The law plans to impose fines of up to 10% of their annual income on the internet giants
The European Commission (EC) presented on Tuesday the new law on digital markets that provides for the possibility of forcing large internet platforms to sell their companies, as an extreme measure, to prevent their abuse of power in the market. “If it is the only adequate way to solve the problem, (…) structural separation or divestment may be a measure of last resort,” said community sources.
The law first provides for the possibility of imposing on the internet giants a fine of up to 10% of their annual income globally if they fail to comply with the obligations established by law to combat their dominance.
Brussels also presented the digital services law on Tuesday, which establishes fines for these companies of up to 6% of their global annual income if they do not remove illegal content from their web pages, even if it comes from third parties.
The EC understands that large platforms are those with more than 45 million active users per month or those that achieve an annual turnover in the European Economic Area (EEA) equal to or greater than 6,500 million euros in the last three years.
With these two regulations -which will still have to receive the approval of the European Parliament and the Council of the EU-, the Community Executive wants to update the 2000 electronic commerce law and equip itself with new tools to combat the power of big technology.
As the Commissioner for the Internal Market, Thierry Breton, explained to journalists, the rules that have been in force in the last 20 or 30 years to prevent abuse ” are not adequate ” in a digital environment that evolves very quickly.
The digital markets law will oblige the internet giants to previously notify the Community Executive of the purchase of another company so that the EC can see “if the acquisition is to do something prohibited,” the French politician explained.
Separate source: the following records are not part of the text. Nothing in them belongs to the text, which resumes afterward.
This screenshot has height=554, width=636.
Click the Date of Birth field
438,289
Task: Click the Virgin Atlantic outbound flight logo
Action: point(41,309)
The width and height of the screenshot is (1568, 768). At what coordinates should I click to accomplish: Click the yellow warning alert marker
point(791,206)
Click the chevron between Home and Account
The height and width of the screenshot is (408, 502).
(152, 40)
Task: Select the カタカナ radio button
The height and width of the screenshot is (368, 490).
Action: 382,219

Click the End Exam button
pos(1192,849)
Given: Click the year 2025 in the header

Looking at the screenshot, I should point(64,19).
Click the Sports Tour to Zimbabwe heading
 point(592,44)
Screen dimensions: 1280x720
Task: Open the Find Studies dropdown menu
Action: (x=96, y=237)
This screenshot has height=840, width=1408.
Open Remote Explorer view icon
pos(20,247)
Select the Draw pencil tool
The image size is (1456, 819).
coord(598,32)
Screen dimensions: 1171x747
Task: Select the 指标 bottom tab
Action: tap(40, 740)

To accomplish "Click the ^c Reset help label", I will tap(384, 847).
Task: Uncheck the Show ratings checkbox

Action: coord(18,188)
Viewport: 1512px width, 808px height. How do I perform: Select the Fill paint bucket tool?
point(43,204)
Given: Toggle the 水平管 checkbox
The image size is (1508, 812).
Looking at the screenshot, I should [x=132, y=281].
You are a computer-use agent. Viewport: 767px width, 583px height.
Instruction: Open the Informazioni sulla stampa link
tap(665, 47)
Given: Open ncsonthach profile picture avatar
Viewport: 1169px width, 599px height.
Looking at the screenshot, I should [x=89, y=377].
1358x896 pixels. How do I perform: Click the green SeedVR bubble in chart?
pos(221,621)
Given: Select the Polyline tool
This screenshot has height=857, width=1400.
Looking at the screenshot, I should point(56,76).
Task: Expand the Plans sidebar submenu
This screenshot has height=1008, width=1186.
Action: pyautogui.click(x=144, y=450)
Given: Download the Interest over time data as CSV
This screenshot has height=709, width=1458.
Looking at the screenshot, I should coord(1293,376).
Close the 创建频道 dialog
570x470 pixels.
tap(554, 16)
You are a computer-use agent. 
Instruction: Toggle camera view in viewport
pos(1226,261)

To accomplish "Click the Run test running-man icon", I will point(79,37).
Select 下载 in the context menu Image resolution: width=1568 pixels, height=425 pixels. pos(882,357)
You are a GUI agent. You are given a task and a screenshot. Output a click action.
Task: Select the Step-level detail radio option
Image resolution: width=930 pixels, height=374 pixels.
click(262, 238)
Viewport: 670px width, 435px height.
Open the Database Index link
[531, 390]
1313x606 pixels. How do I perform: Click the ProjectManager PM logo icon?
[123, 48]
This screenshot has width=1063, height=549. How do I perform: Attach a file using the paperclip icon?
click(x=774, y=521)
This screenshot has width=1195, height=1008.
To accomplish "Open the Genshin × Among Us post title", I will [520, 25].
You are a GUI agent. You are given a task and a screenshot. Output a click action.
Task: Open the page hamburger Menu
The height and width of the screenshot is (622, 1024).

In particular, Brussels seeks to diminish the power of technology companies by preventing them from using the data of their commercial customers to improve their competition or by preventing them from forcing users to install specific applications or services.
The second of the laws, that of digital services will force technology companies to quickly remove illegal content from their web pages -even if it comes from third parties-, unless they are unaware that it is prohibited material. By illegal content, Brussels means for example the sale of fraudulent products or hate speech. It will also force them to have more transparency in the operation of the algorithms that recommend content to users.
Brussels will give internet giants freedom to operate in the EU country of their choice, but the rules will apply equally across the EU. In addition, technology companies -mainly from the United States- will be required to have a legal representative in Europe with whom the authorities can contact.